Assignment: When you reach the line containing "[Search] (320, 48)" in the entries below, begin reproducing lines exactly, and stop once the line containing "Medicamentos y ayudas" is done.

(Stored records)
- - -

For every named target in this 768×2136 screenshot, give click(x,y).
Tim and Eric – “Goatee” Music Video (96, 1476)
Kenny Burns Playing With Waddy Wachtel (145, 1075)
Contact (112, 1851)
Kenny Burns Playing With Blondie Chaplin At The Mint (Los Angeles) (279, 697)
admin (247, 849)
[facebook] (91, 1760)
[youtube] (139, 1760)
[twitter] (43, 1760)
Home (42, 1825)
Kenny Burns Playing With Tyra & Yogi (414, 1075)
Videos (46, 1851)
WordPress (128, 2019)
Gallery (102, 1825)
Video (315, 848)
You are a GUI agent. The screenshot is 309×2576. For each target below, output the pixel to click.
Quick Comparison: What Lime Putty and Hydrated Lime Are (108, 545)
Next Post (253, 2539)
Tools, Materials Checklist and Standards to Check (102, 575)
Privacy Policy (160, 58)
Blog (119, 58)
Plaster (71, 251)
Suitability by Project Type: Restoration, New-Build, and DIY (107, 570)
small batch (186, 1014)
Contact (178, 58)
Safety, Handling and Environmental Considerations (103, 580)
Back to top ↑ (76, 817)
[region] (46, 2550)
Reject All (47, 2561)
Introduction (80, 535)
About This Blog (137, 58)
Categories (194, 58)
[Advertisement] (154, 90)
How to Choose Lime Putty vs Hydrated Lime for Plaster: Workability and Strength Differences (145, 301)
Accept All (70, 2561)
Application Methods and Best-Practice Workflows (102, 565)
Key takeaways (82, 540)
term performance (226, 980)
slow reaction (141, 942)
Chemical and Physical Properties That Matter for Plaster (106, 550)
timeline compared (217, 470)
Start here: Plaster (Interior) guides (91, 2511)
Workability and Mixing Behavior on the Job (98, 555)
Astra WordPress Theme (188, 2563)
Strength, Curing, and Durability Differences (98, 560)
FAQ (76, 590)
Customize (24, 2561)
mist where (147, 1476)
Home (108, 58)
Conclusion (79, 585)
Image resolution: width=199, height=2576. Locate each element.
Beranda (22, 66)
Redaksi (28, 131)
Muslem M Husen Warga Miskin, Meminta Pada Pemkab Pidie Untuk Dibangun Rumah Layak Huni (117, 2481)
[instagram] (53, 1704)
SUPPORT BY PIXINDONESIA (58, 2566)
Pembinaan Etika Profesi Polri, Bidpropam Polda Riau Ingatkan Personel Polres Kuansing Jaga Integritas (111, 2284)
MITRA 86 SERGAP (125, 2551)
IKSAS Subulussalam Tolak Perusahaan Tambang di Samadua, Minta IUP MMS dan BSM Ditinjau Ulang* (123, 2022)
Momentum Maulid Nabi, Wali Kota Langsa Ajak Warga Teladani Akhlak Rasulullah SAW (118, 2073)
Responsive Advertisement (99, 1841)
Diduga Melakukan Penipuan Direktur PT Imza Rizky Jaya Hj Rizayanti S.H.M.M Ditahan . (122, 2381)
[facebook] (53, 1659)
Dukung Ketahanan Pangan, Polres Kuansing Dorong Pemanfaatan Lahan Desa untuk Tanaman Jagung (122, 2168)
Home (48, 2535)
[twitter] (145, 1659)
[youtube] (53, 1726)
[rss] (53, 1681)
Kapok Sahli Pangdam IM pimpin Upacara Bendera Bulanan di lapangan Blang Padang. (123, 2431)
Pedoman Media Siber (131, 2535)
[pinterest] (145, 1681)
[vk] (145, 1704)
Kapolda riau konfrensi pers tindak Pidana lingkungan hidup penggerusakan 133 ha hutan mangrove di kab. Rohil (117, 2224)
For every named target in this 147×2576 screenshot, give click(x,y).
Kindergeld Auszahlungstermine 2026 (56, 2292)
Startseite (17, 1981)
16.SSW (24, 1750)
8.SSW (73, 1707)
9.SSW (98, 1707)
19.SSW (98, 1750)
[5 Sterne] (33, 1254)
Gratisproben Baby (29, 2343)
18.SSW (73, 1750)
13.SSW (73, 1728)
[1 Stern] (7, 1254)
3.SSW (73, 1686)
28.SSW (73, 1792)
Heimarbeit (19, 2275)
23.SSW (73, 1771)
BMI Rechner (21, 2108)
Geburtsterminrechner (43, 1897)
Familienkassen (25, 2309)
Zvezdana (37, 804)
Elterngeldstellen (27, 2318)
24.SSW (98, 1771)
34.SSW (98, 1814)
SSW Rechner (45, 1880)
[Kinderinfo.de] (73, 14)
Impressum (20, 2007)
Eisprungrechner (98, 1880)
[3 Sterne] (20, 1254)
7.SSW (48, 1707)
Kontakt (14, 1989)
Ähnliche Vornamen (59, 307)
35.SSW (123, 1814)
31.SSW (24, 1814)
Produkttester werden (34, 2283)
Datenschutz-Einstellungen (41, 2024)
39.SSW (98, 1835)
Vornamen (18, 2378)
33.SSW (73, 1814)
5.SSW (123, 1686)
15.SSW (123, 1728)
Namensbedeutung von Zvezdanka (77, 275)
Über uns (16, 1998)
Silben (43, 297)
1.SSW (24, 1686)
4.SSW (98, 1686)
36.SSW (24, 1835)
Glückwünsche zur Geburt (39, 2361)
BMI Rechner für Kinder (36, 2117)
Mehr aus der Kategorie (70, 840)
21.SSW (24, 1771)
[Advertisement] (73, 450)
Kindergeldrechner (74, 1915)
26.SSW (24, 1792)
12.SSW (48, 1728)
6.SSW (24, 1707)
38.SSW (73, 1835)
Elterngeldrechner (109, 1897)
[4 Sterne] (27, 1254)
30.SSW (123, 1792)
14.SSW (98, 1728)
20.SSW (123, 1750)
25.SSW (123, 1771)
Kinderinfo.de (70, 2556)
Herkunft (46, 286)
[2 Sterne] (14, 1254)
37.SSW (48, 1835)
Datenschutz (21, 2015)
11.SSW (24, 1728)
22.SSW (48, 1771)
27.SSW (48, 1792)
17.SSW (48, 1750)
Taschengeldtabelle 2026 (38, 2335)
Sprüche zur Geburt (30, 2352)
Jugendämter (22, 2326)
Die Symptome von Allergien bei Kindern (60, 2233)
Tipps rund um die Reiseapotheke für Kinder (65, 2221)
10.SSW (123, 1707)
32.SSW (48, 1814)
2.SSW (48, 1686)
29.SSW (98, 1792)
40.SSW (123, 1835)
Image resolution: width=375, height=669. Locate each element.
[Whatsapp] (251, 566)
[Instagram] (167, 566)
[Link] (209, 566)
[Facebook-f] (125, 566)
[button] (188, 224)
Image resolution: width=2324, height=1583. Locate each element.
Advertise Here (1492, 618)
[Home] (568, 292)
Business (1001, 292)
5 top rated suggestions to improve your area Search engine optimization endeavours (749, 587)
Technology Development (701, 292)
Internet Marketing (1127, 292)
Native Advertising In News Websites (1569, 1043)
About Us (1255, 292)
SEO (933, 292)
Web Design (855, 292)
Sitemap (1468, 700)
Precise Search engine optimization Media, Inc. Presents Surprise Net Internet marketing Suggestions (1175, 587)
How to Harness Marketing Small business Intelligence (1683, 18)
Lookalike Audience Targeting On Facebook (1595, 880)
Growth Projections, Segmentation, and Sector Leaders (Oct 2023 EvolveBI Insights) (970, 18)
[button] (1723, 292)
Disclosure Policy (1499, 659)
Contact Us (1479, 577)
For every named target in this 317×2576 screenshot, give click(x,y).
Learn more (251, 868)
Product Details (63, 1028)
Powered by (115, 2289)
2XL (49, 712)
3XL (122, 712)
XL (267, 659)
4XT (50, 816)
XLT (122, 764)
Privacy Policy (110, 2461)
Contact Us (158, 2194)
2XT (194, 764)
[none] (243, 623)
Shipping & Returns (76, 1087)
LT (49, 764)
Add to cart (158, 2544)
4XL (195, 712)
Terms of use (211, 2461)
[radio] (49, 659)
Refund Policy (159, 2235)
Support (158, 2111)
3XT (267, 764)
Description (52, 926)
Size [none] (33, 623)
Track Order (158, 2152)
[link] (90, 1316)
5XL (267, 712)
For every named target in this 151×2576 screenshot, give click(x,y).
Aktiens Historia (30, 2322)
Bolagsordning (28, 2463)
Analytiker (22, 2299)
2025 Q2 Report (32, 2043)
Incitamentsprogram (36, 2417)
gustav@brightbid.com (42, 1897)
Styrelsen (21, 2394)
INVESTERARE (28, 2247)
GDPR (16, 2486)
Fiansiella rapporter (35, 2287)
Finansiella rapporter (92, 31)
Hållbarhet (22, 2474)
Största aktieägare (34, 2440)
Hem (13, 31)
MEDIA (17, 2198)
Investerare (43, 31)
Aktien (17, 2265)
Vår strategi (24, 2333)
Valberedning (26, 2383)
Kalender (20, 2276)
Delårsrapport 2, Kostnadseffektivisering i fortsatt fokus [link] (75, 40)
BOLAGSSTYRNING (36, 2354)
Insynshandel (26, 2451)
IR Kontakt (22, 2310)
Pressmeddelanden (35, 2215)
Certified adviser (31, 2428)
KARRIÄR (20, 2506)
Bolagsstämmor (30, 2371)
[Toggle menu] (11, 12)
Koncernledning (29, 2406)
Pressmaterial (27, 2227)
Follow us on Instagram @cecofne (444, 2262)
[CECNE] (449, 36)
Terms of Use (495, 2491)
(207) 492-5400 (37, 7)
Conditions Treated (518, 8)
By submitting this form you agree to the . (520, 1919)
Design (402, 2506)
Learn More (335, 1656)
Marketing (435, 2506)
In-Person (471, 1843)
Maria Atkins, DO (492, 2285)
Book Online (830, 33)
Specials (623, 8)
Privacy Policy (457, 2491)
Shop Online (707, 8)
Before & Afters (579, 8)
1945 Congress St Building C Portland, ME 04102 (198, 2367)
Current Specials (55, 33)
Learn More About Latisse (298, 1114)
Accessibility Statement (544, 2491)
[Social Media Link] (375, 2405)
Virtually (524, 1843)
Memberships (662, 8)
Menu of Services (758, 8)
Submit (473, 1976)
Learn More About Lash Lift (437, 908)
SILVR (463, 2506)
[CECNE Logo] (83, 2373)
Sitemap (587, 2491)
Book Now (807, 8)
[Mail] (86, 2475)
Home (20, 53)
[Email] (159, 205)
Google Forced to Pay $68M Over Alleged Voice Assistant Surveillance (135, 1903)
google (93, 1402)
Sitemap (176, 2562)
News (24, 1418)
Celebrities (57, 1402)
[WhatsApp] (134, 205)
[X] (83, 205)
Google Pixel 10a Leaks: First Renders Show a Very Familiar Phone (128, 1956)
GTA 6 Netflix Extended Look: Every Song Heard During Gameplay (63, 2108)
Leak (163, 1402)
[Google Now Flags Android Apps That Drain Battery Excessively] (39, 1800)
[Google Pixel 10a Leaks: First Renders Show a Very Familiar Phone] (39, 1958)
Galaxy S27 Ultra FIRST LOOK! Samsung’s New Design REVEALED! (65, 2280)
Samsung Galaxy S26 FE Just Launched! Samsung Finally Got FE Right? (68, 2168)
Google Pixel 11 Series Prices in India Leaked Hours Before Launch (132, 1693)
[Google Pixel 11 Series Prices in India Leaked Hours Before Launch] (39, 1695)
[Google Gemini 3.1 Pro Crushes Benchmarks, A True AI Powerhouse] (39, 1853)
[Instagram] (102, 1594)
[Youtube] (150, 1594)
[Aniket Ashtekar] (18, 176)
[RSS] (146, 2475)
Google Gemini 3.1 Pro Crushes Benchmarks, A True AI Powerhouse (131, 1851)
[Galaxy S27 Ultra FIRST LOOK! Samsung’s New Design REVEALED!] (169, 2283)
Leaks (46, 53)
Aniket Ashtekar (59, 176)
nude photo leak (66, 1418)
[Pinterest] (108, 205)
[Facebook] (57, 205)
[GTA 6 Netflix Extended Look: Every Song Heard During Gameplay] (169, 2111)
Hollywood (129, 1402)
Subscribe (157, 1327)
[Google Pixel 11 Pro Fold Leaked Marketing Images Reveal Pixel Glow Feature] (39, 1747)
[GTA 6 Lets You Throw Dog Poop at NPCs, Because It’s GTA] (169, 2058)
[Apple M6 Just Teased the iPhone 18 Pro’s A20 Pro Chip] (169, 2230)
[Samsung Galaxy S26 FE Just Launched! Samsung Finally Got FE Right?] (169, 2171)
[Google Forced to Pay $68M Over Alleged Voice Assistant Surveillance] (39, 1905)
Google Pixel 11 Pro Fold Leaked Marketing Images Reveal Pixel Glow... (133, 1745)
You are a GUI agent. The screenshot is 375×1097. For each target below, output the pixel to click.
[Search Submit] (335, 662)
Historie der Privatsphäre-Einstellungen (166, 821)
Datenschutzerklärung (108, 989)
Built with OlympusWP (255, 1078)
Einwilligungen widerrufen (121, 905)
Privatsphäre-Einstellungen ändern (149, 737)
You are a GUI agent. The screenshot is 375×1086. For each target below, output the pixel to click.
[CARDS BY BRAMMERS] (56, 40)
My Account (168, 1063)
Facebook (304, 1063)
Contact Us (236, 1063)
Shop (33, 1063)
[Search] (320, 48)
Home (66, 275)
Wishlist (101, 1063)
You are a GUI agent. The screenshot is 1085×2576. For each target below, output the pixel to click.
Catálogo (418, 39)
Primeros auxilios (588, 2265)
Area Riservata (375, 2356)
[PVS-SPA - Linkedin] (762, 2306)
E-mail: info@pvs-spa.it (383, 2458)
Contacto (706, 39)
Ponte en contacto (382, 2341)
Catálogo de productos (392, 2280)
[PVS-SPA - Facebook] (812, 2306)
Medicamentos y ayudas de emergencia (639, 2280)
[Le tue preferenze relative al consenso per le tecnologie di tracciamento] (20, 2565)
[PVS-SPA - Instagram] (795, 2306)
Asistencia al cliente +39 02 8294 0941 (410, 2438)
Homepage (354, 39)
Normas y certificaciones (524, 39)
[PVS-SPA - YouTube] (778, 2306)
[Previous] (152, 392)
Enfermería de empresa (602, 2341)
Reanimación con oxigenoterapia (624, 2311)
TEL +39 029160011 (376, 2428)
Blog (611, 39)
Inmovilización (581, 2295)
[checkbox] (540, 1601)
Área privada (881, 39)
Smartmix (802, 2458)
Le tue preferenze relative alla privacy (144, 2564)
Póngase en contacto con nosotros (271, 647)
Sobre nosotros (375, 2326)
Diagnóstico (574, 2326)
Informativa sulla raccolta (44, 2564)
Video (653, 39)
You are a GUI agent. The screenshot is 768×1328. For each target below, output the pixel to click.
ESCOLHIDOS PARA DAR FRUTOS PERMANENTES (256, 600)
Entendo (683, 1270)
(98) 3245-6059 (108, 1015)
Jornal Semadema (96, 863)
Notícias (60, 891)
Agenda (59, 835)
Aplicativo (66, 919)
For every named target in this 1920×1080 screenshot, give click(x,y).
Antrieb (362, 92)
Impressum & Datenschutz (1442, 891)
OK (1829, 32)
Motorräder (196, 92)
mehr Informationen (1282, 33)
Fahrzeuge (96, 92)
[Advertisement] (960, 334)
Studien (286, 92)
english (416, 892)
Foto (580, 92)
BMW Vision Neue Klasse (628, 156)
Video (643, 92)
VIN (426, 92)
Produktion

- - -

Exercise solution:
[Search] (320, 48)
Home (66, 275)
Wishlist (101, 1063)
You are a GUI agent. The screenshot is 1085×2576. For each target below, output the pixel to click.
Catálogo (418, 39)
Primeros auxilios (588, 2265)
Area Riservata (375, 2356)
[PVS-SPA - Linkedin] (762, 2306)
E-mail: info@pvs-spa.it (383, 2458)
Contacto (706, 39)
Ponte en contacto (382, 2341)
Catálogo de productos (392, 2280)
[PVS-SPA - Facebook] (812, 2306)
Medicamentos y ayudas de emergencia (639, 2280)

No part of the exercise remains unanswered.